-- Records for this task --
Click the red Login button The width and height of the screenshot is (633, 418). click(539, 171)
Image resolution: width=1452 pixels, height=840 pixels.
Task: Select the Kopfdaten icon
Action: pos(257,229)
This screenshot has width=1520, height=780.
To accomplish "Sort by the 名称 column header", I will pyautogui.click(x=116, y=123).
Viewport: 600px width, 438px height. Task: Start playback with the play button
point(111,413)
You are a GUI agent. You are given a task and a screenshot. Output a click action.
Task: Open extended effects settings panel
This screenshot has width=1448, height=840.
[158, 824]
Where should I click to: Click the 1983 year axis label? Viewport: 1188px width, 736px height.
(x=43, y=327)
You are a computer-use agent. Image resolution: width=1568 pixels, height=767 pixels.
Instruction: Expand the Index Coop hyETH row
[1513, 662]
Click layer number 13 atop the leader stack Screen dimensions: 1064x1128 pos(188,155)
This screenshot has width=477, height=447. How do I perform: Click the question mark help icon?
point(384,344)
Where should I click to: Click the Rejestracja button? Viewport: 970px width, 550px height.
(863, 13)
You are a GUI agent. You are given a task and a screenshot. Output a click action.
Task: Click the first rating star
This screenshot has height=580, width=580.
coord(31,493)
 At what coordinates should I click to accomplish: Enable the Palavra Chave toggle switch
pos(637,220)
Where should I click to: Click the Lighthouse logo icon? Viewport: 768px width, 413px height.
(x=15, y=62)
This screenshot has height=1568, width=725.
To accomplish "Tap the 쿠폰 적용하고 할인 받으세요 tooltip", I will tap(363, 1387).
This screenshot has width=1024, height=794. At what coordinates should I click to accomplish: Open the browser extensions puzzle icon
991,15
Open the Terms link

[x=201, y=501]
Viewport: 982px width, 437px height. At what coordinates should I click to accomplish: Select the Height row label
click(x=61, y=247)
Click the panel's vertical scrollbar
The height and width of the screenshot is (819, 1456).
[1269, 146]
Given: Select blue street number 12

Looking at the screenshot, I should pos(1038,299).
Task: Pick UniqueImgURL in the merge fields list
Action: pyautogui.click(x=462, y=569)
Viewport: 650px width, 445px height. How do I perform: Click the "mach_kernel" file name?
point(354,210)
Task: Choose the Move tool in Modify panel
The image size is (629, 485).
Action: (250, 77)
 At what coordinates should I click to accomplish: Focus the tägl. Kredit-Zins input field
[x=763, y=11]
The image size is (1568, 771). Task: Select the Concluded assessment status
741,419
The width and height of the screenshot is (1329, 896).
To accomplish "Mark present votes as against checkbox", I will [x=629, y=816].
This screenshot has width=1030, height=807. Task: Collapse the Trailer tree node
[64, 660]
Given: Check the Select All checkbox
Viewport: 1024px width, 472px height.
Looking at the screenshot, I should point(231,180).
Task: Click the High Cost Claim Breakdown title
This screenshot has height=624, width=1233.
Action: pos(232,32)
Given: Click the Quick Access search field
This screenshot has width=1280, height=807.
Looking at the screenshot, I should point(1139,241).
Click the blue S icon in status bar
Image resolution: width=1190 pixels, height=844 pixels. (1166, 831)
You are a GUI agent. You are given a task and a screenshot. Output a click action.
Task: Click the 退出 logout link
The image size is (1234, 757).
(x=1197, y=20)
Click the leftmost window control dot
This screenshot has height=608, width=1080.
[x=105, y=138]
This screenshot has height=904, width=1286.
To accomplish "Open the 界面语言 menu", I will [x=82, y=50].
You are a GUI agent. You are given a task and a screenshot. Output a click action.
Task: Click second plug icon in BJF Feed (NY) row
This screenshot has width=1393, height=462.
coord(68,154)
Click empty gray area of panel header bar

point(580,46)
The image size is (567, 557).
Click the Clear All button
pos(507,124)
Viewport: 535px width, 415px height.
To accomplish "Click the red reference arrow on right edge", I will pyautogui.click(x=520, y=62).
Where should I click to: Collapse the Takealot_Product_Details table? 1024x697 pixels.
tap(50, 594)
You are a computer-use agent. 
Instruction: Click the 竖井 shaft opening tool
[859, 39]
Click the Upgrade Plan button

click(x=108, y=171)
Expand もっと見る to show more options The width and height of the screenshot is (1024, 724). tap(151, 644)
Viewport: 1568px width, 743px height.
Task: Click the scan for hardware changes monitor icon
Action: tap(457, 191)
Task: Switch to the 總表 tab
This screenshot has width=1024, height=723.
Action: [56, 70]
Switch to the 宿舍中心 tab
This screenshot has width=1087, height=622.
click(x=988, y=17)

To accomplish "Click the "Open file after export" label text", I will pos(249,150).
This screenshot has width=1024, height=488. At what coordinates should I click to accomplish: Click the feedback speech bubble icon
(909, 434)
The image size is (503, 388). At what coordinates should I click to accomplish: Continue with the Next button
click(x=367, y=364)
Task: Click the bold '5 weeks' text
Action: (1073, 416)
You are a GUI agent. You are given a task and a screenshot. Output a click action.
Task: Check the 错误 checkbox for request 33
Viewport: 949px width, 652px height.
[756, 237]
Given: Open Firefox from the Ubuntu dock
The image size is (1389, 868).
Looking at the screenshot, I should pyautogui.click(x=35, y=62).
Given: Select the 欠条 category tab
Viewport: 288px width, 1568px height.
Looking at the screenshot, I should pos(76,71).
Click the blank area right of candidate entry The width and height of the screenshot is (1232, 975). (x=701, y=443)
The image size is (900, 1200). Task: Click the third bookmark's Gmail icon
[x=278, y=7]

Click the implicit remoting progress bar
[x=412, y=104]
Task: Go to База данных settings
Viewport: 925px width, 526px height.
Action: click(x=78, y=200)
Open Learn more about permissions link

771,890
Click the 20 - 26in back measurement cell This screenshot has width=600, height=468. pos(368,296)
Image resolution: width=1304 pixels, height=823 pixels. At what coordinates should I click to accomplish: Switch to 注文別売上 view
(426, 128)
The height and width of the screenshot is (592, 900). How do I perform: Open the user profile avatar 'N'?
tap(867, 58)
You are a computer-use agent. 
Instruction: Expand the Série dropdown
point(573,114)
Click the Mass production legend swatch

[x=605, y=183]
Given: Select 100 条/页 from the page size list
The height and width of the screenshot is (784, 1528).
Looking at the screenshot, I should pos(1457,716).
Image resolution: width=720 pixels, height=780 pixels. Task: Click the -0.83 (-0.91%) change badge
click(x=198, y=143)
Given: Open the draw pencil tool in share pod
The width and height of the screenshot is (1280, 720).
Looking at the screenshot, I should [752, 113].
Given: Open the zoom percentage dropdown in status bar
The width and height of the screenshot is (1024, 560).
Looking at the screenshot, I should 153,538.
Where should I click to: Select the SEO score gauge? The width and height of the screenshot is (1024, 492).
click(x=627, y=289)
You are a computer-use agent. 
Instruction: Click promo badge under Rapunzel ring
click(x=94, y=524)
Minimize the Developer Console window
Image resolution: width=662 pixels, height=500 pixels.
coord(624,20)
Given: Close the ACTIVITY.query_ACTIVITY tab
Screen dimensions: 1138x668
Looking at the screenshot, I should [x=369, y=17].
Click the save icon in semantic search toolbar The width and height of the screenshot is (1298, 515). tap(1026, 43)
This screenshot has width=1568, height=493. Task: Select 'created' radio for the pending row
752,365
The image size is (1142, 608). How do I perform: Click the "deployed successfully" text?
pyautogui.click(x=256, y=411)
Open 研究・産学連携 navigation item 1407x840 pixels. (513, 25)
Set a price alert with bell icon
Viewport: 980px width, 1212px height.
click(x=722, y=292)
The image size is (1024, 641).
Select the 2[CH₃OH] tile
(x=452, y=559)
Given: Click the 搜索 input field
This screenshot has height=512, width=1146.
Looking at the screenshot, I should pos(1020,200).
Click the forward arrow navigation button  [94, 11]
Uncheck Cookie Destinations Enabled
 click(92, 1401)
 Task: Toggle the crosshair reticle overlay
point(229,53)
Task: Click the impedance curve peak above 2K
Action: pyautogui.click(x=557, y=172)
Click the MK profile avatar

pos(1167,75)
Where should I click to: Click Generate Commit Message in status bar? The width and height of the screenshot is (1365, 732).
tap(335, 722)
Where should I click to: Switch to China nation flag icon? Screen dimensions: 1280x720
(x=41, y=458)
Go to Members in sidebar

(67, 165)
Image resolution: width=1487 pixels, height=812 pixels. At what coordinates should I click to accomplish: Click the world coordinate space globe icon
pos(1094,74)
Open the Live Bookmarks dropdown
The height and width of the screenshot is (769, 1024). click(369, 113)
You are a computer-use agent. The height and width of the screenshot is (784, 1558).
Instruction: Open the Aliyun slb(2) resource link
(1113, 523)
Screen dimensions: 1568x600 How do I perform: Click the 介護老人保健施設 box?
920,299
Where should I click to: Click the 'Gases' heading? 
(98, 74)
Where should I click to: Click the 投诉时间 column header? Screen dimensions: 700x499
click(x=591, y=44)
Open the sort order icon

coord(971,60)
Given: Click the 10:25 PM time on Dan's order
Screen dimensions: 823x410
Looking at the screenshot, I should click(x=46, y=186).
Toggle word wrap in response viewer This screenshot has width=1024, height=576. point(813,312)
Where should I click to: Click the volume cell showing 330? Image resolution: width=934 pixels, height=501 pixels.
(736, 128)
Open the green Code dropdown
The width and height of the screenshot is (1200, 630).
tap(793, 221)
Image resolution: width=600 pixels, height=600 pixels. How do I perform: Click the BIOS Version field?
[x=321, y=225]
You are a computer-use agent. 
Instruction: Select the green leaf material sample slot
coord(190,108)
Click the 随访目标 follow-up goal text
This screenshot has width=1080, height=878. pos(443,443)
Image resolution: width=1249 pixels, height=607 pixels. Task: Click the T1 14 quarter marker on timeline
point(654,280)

-- What this task involves --
Starting with the line that contains "Image resolution: width=1249", print every line through the end of the entries above exactly as written, both boundary lines included, and nothing else.

-- Written reply --
Image resolution: width=1249 pixels, height=607 pixels. Task: Click the T1 14 quarter marker on timeline
point(654,280)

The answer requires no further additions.